▶ **Task prompt**: Without any pictures, print exactly the lines that run from the start of the data through the line containing "Главная (254, 184)".

[Extracted data entries]
━━━━━━━━━━━━━━━━━━━━━━━━━━━━━━
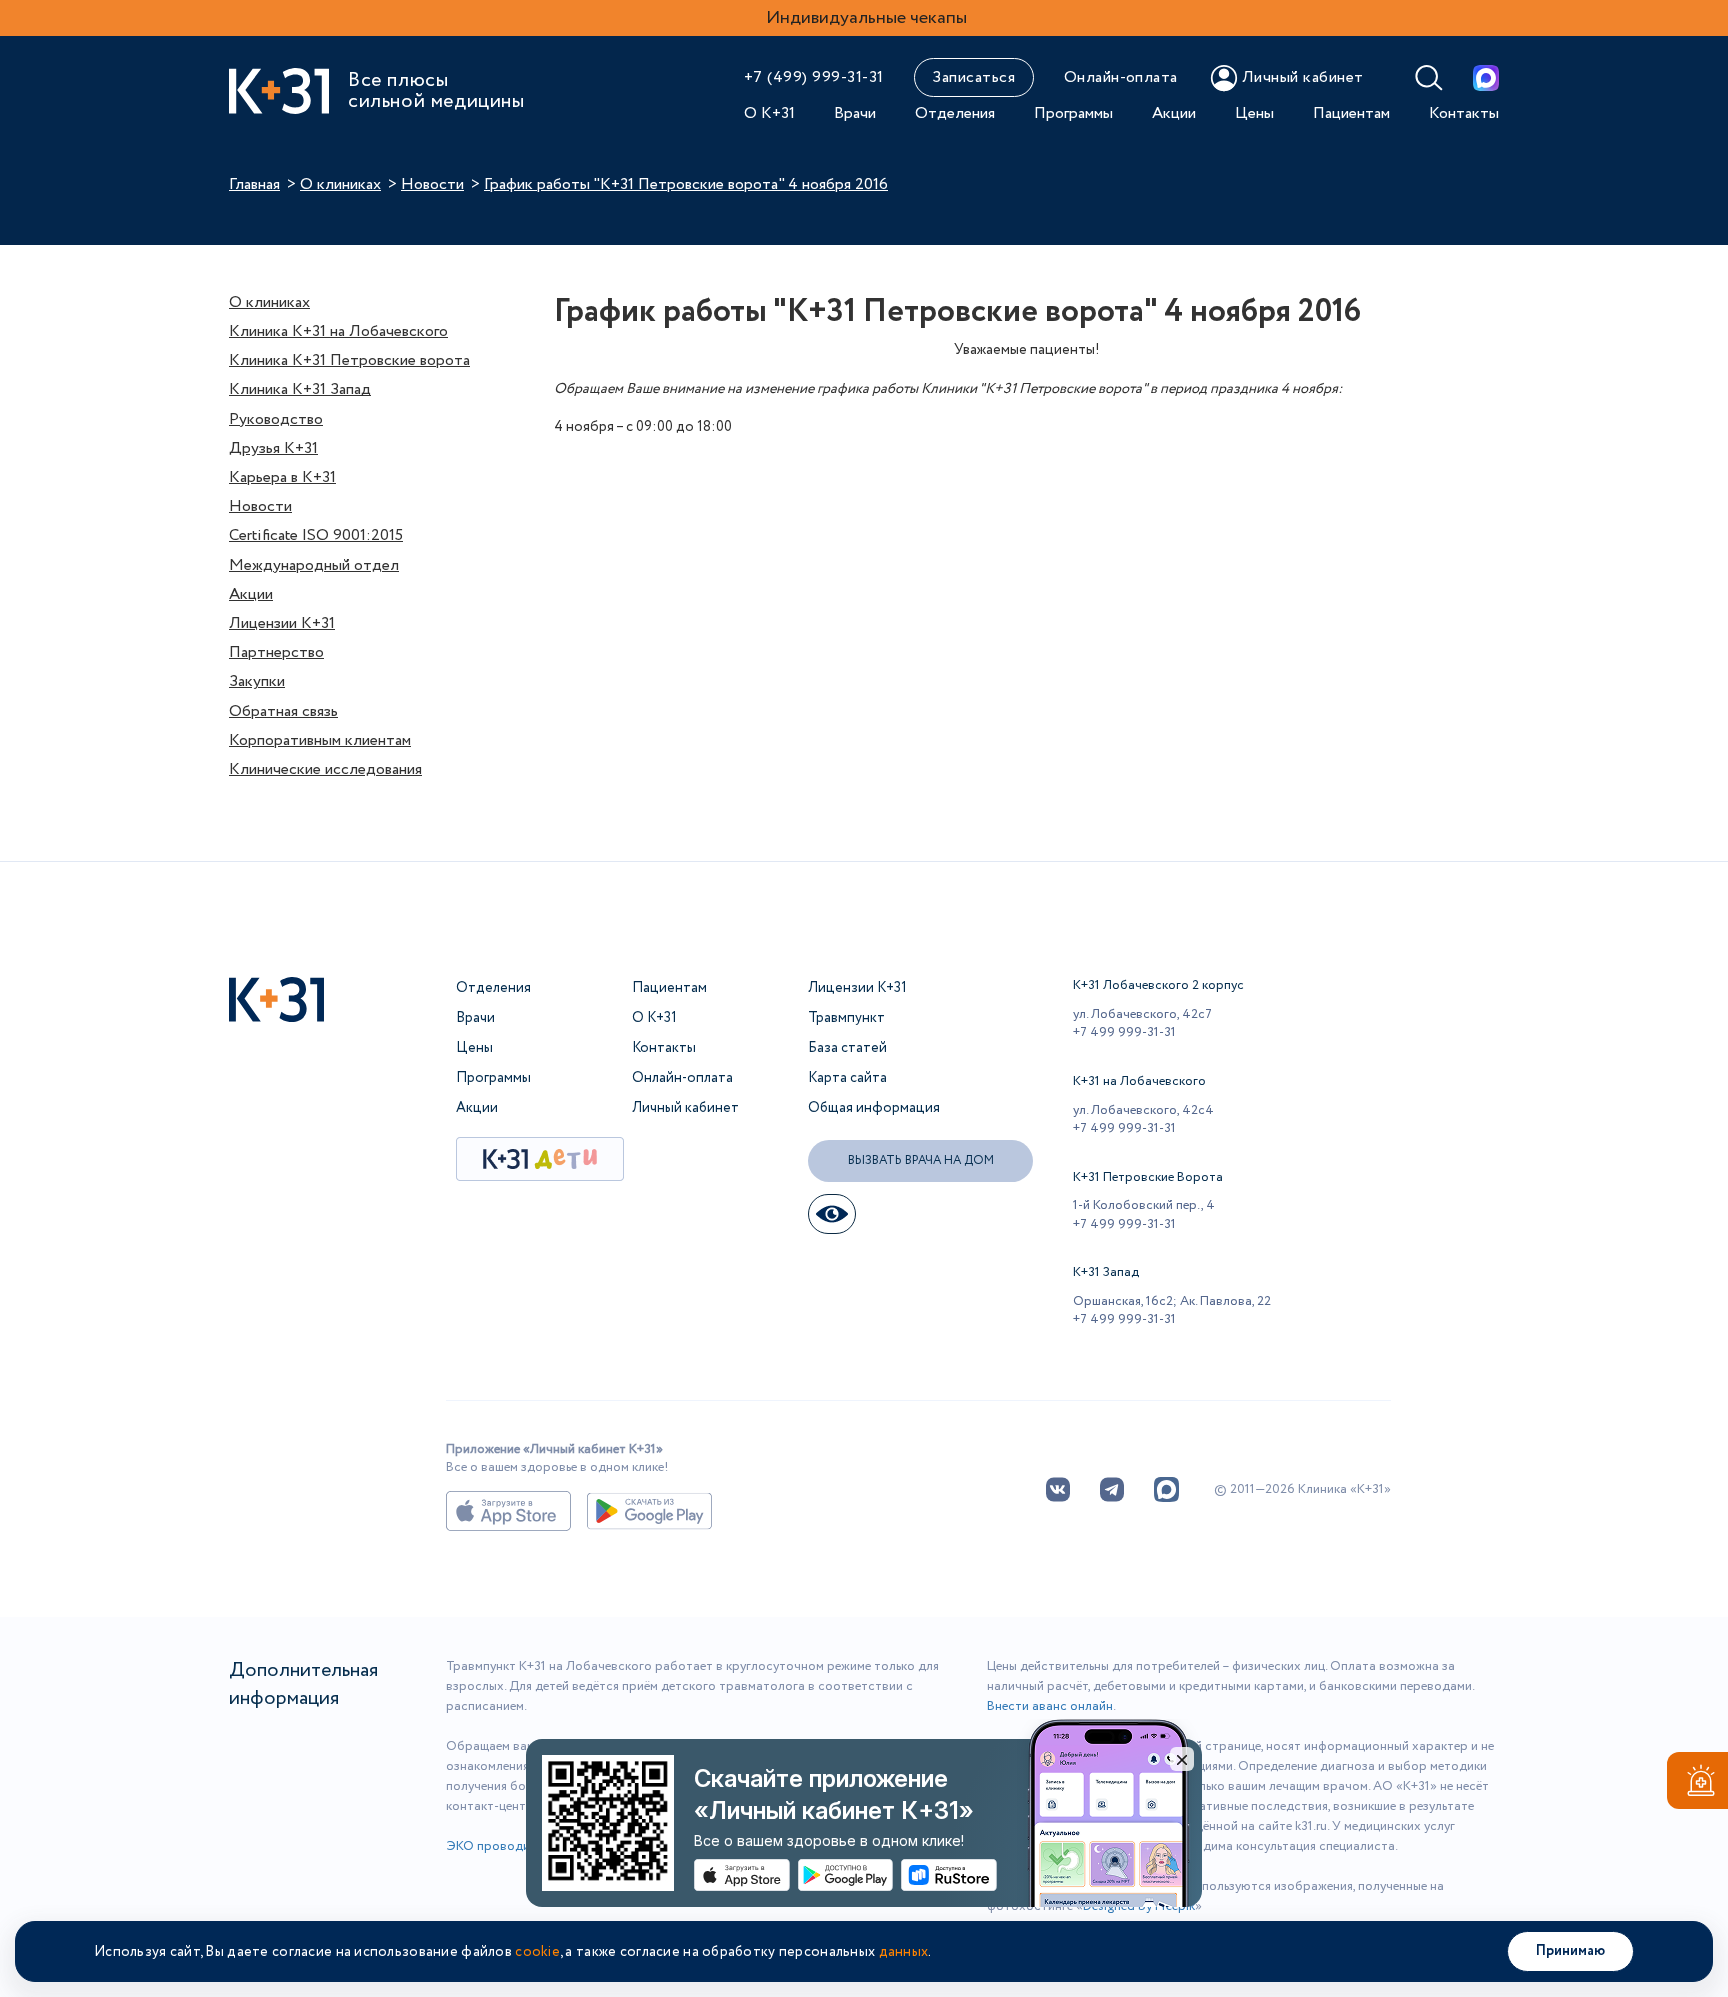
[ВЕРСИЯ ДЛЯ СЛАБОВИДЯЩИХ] (832, 1214)
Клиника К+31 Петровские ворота (349, 360)
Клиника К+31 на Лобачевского (338, 331)
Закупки (257, 681)
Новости (432, 184)
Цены (1254, 113)
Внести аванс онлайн (1050, 1706)
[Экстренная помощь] (1697, 1784)
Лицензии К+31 (282, 623)
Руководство (276, 419)
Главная (254, 184)
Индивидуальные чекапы (866, 18)
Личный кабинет (685, 1108)
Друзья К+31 (273, 448)
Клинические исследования (325, 769)
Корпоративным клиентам (320, 740)
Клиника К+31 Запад (300, 389)
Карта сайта (847, 1078)
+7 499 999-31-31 (1124, 1032)
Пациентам (1351, 113)
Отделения (955, 113)
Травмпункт (846, 1018)
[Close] (1182, 1759)
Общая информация (874, 1108)
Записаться (973, 77)
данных (904, 1952)
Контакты (1464, 113)
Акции (1174, 113)
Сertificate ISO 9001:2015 (316, 535)
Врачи (855, 113)
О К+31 (769, 113)
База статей (847, 1048)
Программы (1073, 113)
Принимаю (1570, 1951)
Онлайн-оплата (1121, 77)
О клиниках (340, 184)
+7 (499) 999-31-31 (814, 77)
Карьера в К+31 (282, 477)
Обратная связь (283, 711)
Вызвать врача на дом (921, 1160)
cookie (537, 1952)
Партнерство (276, 652)
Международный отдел (314, 565)
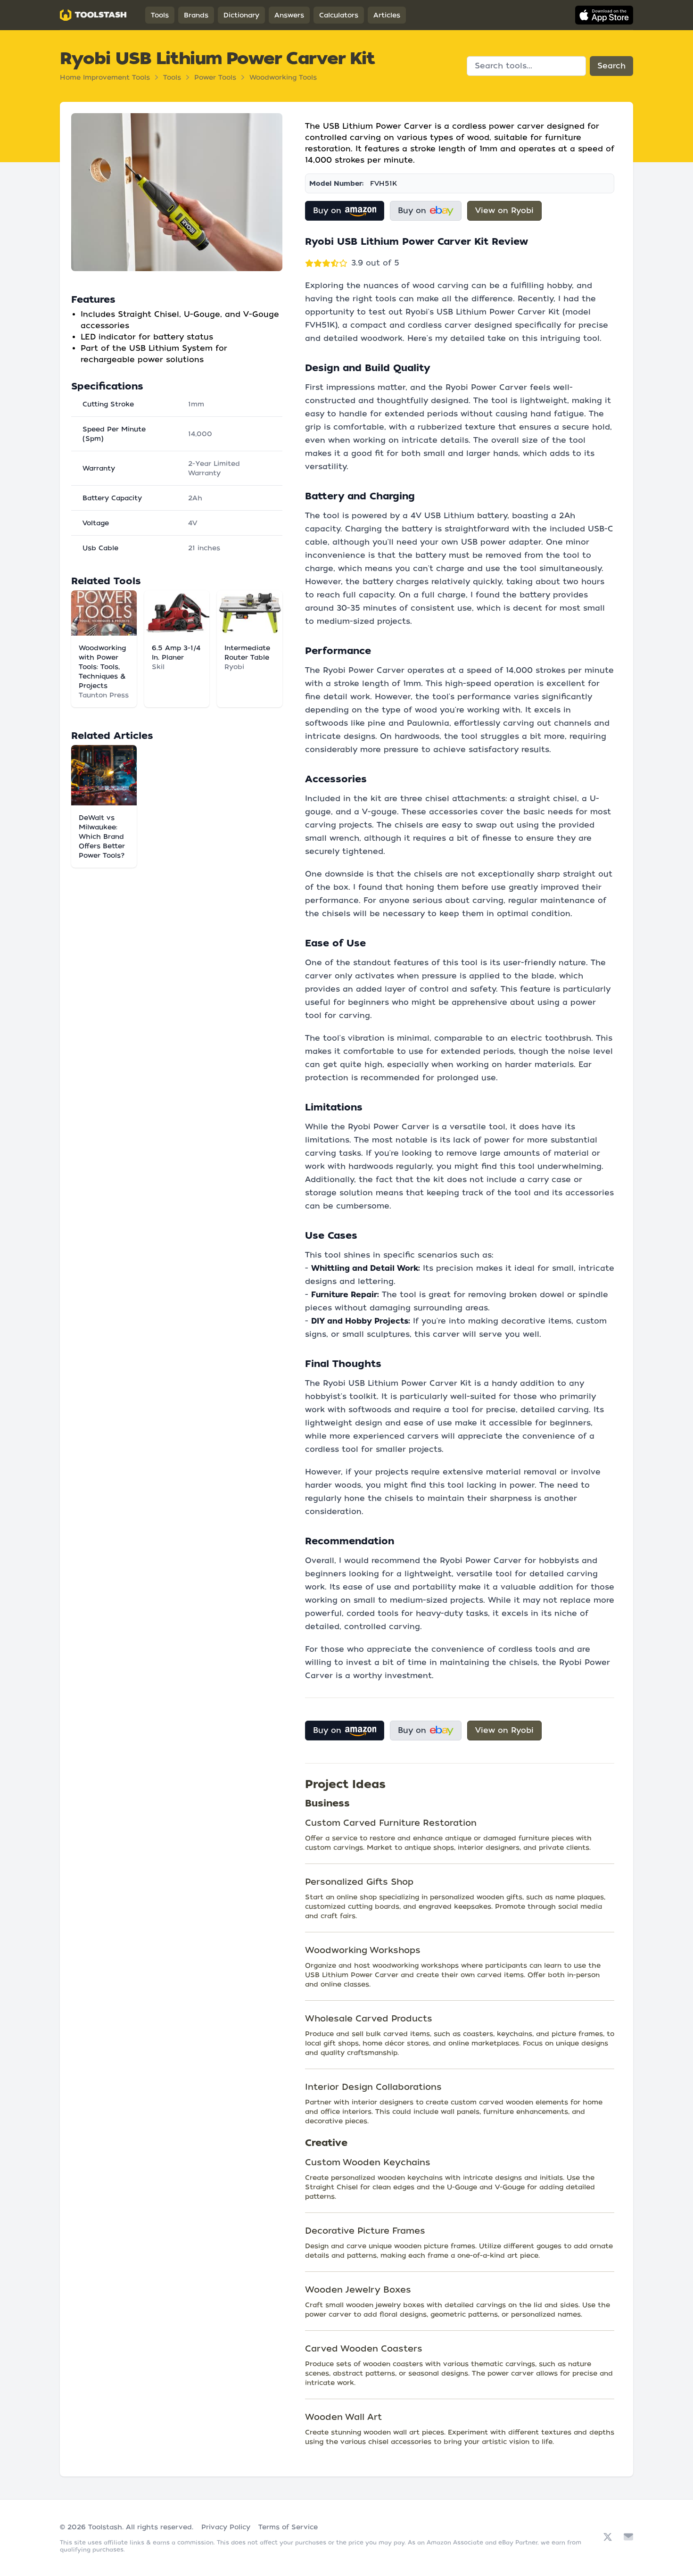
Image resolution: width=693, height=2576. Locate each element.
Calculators (338, 15)
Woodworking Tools (283, 77)
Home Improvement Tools (105, 77)
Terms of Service (288, 2527)
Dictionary (241, 15)
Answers (289, 15)
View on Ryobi (504, 210)
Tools (160, 15)
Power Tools (215, 77)
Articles (386, 15)
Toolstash (105, 2527)
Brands (196, 15)
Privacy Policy (225, 2527)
━━━━━━━━━━━━━━━━━━━━━━━━━━━━━━
▶ **Completed exercise**:
[ВЕРСИЯ ДЛЯ СЛАБОВИДЯЩИХ] (832, 1214)
Клиника К+31 Петровские ворота (349, 360)
Клиника К+31 на Лобачевского (338, 331)
Закупки (257, 681)
Новости (432, 184)
Цены (1254, 113)
Внести аванс онлайн (1050, 1706)
[Экстренная помощь] (1697, 1784)
Лицензии К+31 (282, 623)
Руководство (276, 419)
Главная (254, 184)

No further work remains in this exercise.